The song is in 4/4 time at 144 bpm and is written in C major. It features a saxophone solo before the final verse. According to drummer Liberty DeVitto in an interview, the sound engineer for the song had him tune his snare drum extremely low so that it would "flop" when he played it. The "miracle mile" mentioned in the lyrics refers to a road host to many stores in Manhasset and Great Neck Long Island. The reference to whitewall tires is from the store Best Tire and new speakers is a reference to Berliner Stereo, all locations near the area where Joel spent his childhood.

== Critical reception ==
In a review made a week later after single release, Billboard editors noticed the laconicism of backing support and Joel's vocal that made the song sparkling. Tom Breihan of Stereogum, in a retrospective review, was mixed, referring to it as "a sharp, well-written song" but commenting that it "never takes off". Cash Box said that Joel "throws a few slyly humorous stones… at the present new wave fad" and that the song includes "a torrid sax break". Record World said that "Joel surveys the current rock scene with sharp vocal phrasing & a pulsating rhythm, driving home his pointed lyrical observations."

== Personnel ==
- Billy Joel – lead and backing vocals, acoustic piano, electric piano
- Dave Brown – electric guitar
- Russell Javors – electric guitar
- Doug Stegmeyer – bass
- Liberty DeVitto – drums, percussion
- Richie Cannata – saxophone solo

==Chart history==

===Weekly charts===

| Chart (1980–1981) | Peak position |
|---|---|
| Australia (Kent Music Report) | 10 |
| Canada Top Singles (RPM) | 1 |
| French Singles Chart | 61 |
| Ireland (IRMA) | 11 |
| Israel (IBA) | 2 |
| New Zealand (Recorded Music NZ) | 21 |
| UK Singles (Official Charts) | 14 |
| UK Airplay (Record Business) | 6 |
| US Billboard Hot 100 | 1 |
| US Adult Contemporary (Billboard) | 45 |

===Year-end charts===

| Chart (1980) | Position |
|---|---|
| Australia (Kent Music Report) | 77 |
| Canada | 6 |
| US Billboard Hot 100 | 9 |

===All-time charts===

| Chart (1958–2018) | Position |
|---|---|
| US Billboard Hot 100 | 303 |

==Certifications and sales==

| Region | Certification | Certified units/sales |
| Canada | — | 213,000 |
| New Zealand (RMNZ) | Platinum | 30,000^{‡} |
| United Kingdom (BPI) | Silver | 200,000^{‡} |
| United States (RIAA) | 4× Platinum | 4,000,000^{‡} |
^{‡} Sales+streaming figures based on certification alone.

==Music video==
A music video for the song was made, showing Joel performing the song live with his band.
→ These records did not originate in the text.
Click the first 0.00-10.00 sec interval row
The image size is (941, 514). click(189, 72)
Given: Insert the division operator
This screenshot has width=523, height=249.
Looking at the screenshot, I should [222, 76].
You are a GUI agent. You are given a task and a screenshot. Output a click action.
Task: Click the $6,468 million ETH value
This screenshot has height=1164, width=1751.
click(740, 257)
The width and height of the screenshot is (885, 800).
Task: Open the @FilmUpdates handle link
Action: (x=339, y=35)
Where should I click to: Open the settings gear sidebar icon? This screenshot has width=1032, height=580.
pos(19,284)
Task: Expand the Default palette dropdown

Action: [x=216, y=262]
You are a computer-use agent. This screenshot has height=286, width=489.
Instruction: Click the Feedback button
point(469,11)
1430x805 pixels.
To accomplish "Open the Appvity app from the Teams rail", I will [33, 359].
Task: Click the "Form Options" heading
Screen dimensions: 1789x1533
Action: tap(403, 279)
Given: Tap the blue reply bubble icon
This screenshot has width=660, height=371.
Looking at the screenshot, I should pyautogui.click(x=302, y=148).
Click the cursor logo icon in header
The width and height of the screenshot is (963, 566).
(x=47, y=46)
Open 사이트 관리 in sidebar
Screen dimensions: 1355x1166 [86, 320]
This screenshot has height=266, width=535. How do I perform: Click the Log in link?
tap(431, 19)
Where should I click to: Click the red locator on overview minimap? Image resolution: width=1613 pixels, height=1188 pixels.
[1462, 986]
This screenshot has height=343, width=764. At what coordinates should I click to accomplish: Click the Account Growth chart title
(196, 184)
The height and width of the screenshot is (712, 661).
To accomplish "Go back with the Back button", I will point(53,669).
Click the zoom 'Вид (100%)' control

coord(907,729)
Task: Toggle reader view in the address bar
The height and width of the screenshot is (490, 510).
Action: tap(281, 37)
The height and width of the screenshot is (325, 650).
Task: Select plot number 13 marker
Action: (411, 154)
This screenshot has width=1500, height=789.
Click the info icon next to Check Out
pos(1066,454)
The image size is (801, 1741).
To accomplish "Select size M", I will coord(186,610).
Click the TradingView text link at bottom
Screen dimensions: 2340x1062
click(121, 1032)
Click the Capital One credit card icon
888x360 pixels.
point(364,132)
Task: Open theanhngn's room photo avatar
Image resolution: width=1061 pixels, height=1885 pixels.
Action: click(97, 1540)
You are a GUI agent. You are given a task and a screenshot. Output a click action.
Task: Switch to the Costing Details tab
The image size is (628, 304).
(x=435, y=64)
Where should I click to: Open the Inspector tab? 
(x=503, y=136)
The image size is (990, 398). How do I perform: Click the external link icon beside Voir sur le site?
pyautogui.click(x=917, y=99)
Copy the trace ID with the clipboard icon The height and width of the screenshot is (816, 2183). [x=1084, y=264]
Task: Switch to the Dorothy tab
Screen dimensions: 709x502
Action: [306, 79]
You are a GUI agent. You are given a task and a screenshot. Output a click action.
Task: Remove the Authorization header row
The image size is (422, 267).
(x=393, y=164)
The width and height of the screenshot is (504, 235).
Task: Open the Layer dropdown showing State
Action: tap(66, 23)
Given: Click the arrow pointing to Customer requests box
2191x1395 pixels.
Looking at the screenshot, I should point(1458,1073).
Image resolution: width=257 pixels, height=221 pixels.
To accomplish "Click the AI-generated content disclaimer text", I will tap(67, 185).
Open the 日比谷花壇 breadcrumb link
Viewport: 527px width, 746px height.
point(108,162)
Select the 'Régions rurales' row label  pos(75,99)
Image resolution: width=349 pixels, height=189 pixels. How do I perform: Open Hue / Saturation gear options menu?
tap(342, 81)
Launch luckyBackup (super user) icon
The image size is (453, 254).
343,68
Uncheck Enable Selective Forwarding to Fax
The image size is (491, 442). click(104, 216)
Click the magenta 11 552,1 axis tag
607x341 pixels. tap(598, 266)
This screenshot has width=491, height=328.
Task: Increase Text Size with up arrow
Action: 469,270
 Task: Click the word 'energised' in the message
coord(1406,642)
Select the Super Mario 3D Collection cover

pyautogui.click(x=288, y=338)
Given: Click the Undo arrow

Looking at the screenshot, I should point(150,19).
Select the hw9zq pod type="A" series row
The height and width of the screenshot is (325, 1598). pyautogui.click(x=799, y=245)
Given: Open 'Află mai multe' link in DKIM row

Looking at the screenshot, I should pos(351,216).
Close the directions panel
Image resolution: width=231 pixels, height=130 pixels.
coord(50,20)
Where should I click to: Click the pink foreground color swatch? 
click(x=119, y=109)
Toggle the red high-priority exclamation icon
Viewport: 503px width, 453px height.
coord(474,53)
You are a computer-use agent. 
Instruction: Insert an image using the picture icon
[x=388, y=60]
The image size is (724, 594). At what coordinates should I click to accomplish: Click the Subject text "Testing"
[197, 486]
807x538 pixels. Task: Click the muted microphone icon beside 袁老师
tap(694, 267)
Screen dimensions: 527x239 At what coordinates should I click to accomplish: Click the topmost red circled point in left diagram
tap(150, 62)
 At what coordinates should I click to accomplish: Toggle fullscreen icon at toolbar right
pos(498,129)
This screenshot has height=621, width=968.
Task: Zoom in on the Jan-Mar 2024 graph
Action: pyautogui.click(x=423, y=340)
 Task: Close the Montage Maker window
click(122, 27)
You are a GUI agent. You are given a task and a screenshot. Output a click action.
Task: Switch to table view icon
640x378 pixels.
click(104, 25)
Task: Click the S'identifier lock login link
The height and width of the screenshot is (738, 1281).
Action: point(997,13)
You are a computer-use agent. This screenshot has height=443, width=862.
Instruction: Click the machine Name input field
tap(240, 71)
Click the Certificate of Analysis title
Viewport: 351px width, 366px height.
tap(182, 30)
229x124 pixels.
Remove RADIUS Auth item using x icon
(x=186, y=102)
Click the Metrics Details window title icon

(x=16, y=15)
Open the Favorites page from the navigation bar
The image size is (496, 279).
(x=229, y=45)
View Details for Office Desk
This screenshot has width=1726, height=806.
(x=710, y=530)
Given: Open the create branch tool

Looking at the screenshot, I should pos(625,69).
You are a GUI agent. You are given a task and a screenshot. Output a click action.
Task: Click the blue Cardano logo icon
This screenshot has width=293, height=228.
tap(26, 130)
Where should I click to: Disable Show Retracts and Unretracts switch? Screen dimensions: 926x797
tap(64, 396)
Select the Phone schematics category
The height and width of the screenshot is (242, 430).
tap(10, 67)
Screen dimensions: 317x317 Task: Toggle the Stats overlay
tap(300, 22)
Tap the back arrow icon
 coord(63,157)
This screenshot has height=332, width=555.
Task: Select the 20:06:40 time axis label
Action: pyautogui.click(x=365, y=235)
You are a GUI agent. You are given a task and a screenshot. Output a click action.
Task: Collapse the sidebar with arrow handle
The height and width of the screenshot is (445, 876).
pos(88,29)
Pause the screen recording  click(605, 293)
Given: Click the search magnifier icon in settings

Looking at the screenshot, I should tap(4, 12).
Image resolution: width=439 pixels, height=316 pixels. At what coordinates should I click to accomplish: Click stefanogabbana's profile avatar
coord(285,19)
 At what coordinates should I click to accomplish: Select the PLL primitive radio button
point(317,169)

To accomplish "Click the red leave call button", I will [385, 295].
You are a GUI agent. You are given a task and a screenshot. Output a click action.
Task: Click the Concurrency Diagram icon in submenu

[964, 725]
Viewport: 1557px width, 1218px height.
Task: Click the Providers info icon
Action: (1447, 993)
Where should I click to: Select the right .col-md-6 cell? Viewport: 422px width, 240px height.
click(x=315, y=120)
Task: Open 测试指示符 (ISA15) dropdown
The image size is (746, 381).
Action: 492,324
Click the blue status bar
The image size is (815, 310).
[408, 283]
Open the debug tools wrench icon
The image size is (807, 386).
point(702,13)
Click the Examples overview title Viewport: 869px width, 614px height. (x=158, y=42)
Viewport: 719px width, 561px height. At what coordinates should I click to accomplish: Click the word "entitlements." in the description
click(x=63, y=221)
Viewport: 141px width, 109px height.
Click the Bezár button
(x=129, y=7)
According to his band members, the song vocals were performed live by Joel during the video's filming.

==Covers and parody==
"Weird Al" Yankovic recorded a parody of the song entitled "It's Still Billy Joel to Me" in 1980, popularized on the Dr. Demento radio program. It was not released, either as a single or an album track. Yankovic commented, "I wrote that in 1980, but even by 1983 (when my first album came out) it felt a bit dated. Also, we figured that Billy wasn’t very likely to give us his blessing on that one anyway, so we never even bothered asking."

The 1987 diss track "The Bridge Is Over" by Boogie Down Productions interpolates the song with new lyrics.

Rapper Kid Rock recorded a version entitled "It's Still East Detroit to Me".

Pop rock musician Drake Bell covered the song in 2014 on his rockabilly album Ready Steady Go!.